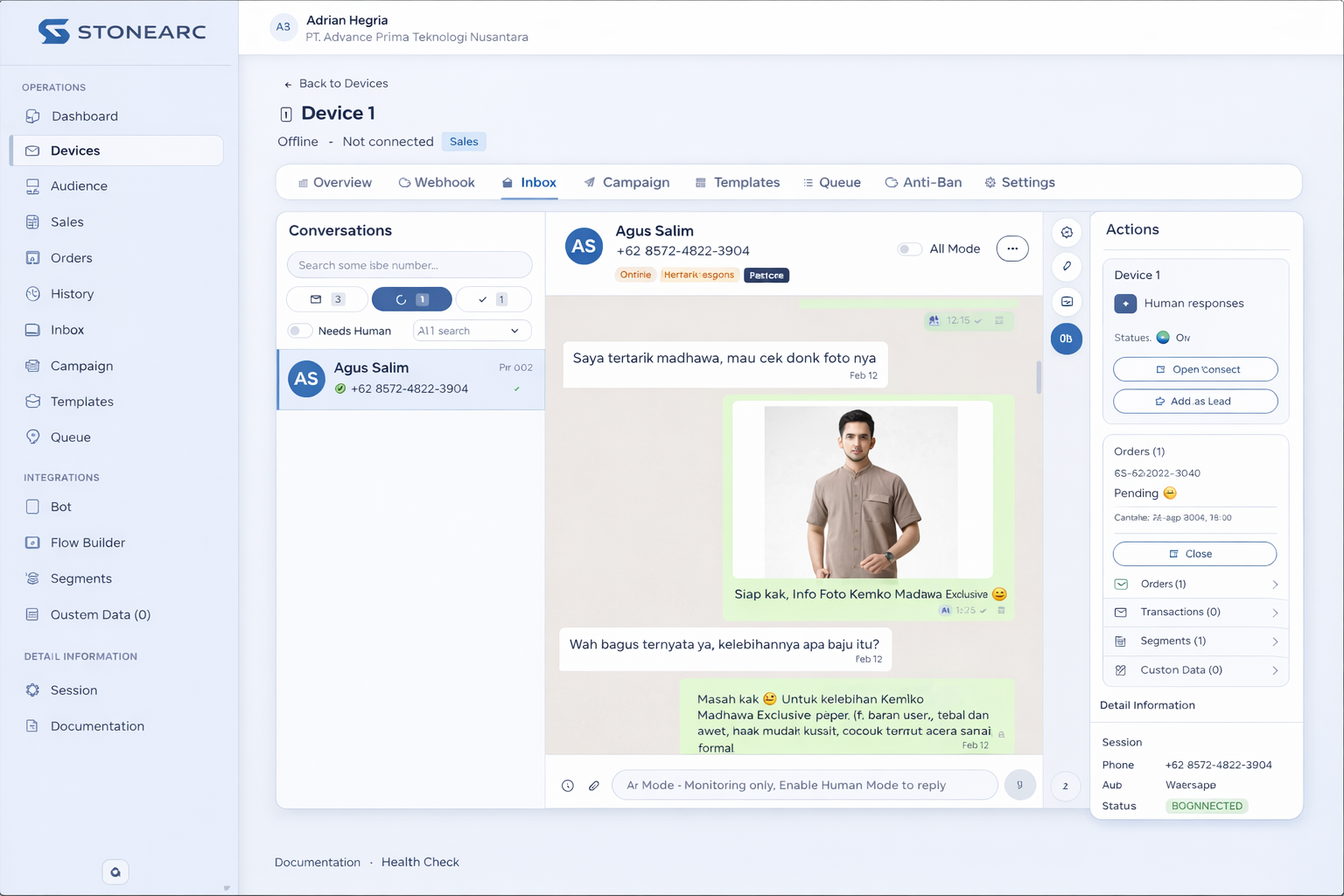Click the attachment paperclip icon
The width and height of the screenshot is (1344, 896).
(593, 786)
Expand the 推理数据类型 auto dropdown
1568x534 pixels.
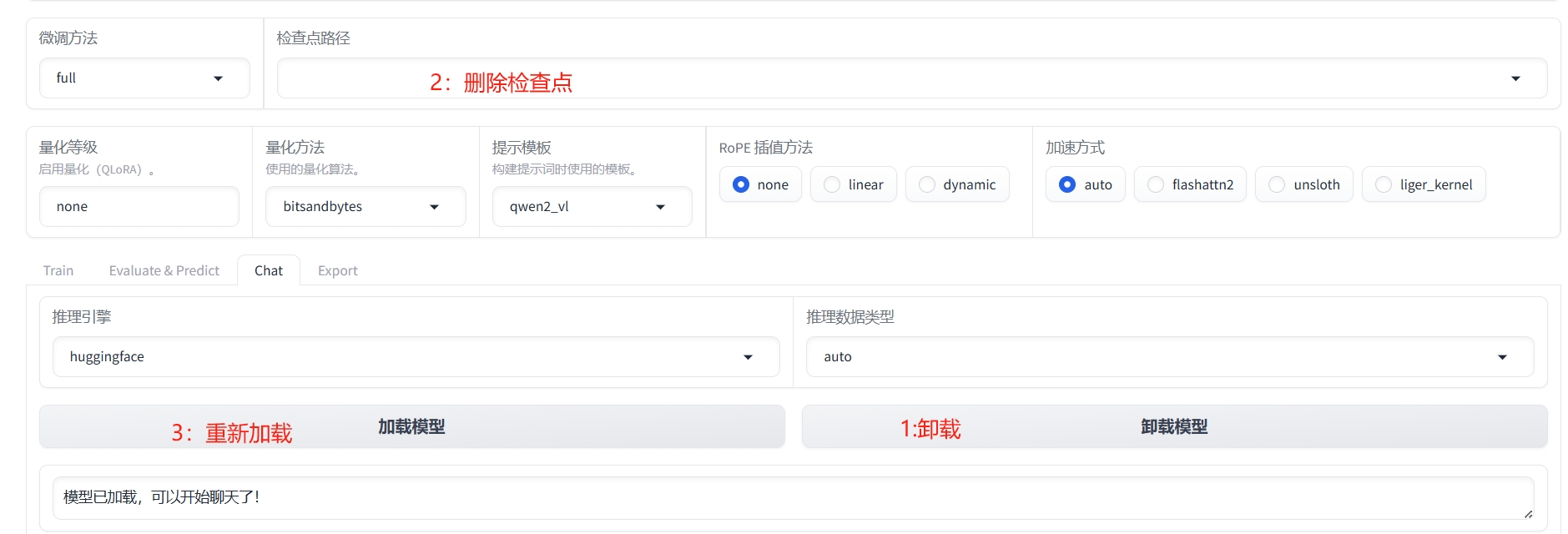pyautogui.click(x=1168, y=357)
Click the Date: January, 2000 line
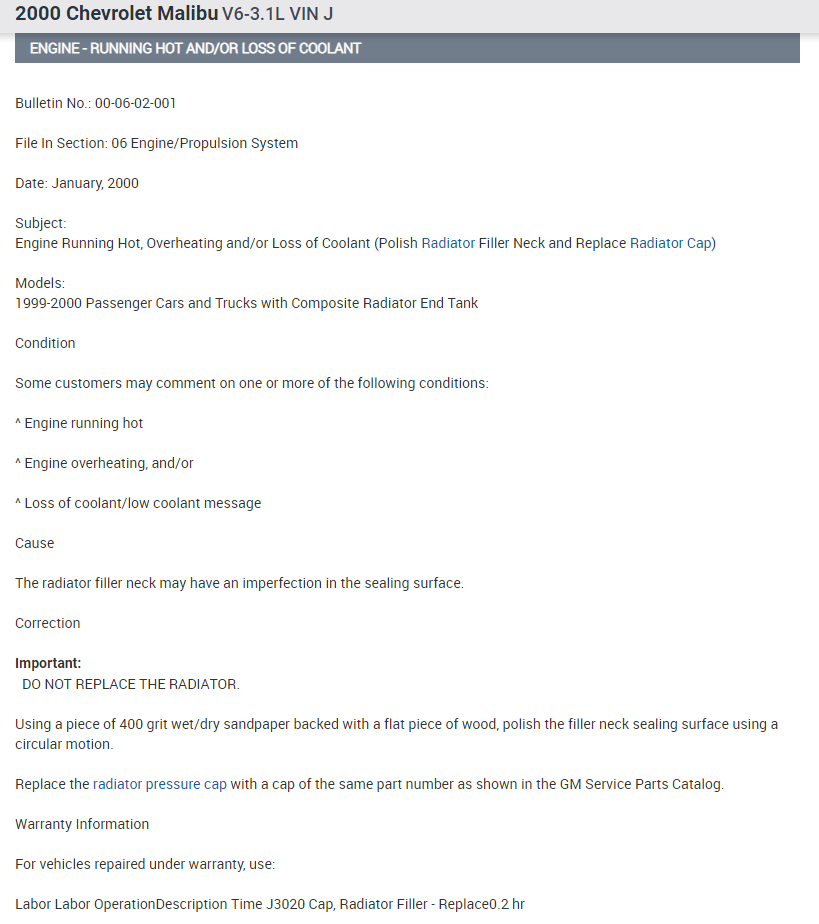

◆ ◆ ◆ ◆

# Task directions
Each line from the one with "1568x534 pixels." through the end of the entries should be reproduced exactly. Leave out the pictures.

# Answer to the problem
1568x534 pixels.
pyautogui.click(x=1168, y=357)
Click the Date: January, 2000 line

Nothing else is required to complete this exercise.